Padişahların nizam-ı âlem için kardeşlerini idam ettirmeleri siyaseten katildir ve bundan dolayı Ahkemülhâkimîn olan Allahü Teala'ya hesap vereceklerdir.
İdam ettirmelerinde zaruret var mıydı?
Bu soruyu gerçek ulema, gerçek fukaha, büyük tarihçiler, büyük fikir adamları, olgun Müslümanlar tartışabilir.
Siyaseten katil kurumu hakkında hukuk otoritelerinin kitapları, ilmî makaleleri vardır.
Bir uçağın baş pilotu, bir geminin kaptanı seyir esnasında uçağın veya geminin ve içindekilerin selameti için icabında silah kullanıp zarar verecek bir kimseyi öldürebilir. Osmanlı padişahlarının durumu da böyleydi.

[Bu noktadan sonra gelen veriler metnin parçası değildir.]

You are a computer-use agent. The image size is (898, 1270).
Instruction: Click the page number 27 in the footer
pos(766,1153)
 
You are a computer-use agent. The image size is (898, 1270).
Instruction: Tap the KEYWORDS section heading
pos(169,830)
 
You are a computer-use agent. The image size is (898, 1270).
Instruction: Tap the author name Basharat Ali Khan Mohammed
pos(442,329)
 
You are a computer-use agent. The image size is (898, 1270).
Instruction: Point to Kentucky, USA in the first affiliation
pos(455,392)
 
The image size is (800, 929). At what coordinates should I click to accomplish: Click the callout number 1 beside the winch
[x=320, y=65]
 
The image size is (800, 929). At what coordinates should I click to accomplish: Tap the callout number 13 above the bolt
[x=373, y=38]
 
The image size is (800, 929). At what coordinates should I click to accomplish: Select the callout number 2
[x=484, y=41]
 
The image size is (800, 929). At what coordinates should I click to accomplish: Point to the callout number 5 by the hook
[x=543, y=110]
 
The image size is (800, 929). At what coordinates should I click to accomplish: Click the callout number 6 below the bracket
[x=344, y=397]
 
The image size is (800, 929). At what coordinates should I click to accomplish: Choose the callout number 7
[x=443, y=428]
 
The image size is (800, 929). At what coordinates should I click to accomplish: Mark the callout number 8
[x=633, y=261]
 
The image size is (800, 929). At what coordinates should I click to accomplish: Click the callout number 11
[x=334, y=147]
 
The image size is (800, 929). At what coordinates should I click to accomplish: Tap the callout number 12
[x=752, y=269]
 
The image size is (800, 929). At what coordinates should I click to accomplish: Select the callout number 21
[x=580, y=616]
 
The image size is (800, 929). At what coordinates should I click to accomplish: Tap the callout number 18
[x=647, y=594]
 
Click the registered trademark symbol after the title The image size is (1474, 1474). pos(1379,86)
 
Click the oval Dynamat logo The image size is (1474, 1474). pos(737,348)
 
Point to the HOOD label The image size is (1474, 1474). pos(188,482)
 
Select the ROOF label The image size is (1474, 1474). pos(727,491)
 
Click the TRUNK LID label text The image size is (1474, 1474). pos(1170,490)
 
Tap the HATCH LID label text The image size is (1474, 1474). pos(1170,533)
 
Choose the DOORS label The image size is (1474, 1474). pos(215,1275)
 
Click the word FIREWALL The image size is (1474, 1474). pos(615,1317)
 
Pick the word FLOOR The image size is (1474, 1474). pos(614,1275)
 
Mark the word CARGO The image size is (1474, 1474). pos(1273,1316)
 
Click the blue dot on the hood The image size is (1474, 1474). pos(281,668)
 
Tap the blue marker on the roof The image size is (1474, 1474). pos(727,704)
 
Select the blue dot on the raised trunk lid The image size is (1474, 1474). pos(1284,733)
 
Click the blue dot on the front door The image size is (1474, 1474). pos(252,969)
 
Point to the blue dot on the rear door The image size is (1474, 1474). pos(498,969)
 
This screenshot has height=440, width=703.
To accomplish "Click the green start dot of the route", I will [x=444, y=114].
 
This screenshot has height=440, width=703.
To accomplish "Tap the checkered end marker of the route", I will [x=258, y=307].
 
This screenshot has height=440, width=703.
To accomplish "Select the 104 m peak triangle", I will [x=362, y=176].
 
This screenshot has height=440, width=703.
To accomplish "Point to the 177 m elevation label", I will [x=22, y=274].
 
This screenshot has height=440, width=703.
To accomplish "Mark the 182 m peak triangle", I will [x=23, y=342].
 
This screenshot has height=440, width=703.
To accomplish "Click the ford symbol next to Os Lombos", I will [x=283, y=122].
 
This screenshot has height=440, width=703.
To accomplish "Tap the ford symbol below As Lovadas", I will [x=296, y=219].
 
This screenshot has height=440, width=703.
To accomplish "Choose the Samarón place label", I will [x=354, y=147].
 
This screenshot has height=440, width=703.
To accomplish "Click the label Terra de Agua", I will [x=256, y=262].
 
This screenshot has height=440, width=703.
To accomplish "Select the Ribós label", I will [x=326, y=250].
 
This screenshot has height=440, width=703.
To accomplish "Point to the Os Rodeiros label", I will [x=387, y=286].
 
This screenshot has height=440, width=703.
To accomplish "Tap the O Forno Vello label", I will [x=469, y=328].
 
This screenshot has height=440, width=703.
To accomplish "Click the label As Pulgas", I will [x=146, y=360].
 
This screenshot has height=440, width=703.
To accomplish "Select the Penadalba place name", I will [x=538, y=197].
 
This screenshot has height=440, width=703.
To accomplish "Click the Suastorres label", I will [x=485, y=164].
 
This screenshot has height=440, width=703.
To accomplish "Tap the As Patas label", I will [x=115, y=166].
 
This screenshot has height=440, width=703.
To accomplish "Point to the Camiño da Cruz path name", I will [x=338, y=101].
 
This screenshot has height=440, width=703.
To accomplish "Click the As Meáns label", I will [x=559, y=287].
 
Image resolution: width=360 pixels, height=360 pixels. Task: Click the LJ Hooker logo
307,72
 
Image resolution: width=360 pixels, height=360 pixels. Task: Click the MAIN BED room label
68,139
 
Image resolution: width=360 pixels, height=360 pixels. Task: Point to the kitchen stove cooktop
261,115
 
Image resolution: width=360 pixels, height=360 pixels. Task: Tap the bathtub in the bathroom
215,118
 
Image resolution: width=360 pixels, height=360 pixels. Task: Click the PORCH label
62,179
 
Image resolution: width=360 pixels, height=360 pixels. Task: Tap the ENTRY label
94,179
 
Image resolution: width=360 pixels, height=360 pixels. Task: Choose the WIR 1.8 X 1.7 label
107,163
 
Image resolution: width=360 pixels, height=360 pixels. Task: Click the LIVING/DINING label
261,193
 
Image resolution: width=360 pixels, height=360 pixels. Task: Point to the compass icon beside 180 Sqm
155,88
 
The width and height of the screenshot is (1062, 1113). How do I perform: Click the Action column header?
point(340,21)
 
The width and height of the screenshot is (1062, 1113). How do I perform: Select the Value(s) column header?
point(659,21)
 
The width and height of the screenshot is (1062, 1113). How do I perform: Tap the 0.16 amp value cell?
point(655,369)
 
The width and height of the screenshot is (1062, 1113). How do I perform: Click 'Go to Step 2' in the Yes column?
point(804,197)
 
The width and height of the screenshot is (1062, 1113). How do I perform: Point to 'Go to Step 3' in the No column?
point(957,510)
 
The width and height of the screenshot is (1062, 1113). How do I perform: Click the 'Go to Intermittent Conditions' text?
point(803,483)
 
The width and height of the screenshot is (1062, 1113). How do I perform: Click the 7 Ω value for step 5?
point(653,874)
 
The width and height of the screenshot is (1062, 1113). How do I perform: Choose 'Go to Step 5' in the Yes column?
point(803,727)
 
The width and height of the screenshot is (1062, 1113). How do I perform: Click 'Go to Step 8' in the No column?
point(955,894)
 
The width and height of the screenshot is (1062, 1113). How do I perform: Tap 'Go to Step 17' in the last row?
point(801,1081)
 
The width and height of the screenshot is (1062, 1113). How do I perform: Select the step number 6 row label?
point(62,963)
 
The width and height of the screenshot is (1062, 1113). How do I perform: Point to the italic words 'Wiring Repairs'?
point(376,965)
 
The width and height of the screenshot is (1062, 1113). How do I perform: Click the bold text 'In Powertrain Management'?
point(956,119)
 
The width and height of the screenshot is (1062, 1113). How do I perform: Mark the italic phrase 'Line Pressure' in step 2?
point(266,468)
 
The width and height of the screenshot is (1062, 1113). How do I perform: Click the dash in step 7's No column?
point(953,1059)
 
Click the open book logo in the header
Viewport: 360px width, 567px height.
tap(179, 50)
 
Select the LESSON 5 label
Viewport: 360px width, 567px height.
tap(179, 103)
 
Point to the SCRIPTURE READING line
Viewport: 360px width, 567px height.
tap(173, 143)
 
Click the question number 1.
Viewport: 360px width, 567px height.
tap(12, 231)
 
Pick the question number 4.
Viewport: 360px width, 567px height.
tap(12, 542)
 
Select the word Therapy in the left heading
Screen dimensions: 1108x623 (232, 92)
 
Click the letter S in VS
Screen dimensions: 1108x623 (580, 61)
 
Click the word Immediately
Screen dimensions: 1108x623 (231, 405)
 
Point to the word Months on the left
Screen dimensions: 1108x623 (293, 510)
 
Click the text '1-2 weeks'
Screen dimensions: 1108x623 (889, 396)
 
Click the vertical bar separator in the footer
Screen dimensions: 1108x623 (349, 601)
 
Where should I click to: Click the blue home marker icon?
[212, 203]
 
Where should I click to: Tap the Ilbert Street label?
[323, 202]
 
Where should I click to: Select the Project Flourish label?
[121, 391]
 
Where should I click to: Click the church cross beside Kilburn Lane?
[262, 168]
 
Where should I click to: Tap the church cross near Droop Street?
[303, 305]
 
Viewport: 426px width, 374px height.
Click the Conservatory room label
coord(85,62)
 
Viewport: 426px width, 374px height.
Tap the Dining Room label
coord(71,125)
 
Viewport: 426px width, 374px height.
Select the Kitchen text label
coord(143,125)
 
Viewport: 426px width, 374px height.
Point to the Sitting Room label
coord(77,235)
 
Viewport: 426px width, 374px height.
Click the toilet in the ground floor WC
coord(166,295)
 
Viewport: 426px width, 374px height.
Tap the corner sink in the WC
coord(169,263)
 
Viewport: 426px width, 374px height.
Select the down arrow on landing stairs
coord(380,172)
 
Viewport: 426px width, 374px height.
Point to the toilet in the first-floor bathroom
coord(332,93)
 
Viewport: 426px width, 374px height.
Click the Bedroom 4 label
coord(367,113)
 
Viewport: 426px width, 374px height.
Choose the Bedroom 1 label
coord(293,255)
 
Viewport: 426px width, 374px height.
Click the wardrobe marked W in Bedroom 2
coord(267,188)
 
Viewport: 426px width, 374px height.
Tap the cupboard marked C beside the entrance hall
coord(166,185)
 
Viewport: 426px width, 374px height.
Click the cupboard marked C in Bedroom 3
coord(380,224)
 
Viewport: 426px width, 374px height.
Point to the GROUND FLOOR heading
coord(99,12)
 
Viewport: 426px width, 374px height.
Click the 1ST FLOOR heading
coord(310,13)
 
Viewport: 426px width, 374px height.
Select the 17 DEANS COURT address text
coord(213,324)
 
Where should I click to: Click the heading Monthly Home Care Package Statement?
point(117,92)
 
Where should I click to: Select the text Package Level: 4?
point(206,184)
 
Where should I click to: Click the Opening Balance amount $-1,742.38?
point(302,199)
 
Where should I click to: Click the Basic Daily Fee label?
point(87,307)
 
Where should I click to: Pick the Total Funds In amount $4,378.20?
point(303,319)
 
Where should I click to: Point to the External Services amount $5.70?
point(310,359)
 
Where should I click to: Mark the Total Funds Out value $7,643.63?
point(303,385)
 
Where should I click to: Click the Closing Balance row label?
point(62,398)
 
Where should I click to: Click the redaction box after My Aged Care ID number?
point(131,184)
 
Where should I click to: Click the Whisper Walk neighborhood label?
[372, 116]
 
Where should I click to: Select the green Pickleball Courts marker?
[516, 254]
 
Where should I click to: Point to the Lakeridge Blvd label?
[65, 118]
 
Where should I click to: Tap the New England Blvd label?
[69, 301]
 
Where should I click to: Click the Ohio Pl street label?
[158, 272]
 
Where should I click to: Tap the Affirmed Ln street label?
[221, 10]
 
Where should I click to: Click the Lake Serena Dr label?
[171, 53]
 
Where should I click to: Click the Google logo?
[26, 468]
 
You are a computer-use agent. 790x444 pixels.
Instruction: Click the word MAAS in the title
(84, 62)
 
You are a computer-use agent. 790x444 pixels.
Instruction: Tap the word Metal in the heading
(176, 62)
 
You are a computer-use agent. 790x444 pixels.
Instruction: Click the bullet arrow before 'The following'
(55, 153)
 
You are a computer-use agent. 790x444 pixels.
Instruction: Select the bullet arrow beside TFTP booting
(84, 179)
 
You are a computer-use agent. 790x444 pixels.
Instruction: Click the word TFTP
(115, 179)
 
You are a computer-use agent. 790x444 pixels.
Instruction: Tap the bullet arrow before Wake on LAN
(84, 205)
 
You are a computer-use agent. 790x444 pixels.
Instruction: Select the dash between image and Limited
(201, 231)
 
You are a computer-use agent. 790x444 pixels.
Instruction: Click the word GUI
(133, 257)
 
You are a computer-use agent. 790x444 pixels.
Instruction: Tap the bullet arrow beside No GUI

Kanunî Sultan Süleyman Han iki oğlunu idam ettirmiştir. Birisi, Sünnî İslam halifeliğinin baş düşmanı olan İran Şahına iltica etmişti, diğerinin babasını gayr-i meşru bir şekilde tahttan indirmeye hazırlandığı iddia ediliyordu.
Cem Sultan gailesinin devletin ve Ümmetin başına ne belalar getirdiğini tarih yazıyor.
Öldürülen şehzadeler ve kardeşler içinde elbette mâsum olanları vardı ve bundan dolayı sultanlar Mahkeme-i Rûz-i Cezada Allaha hesap vereceklerdir.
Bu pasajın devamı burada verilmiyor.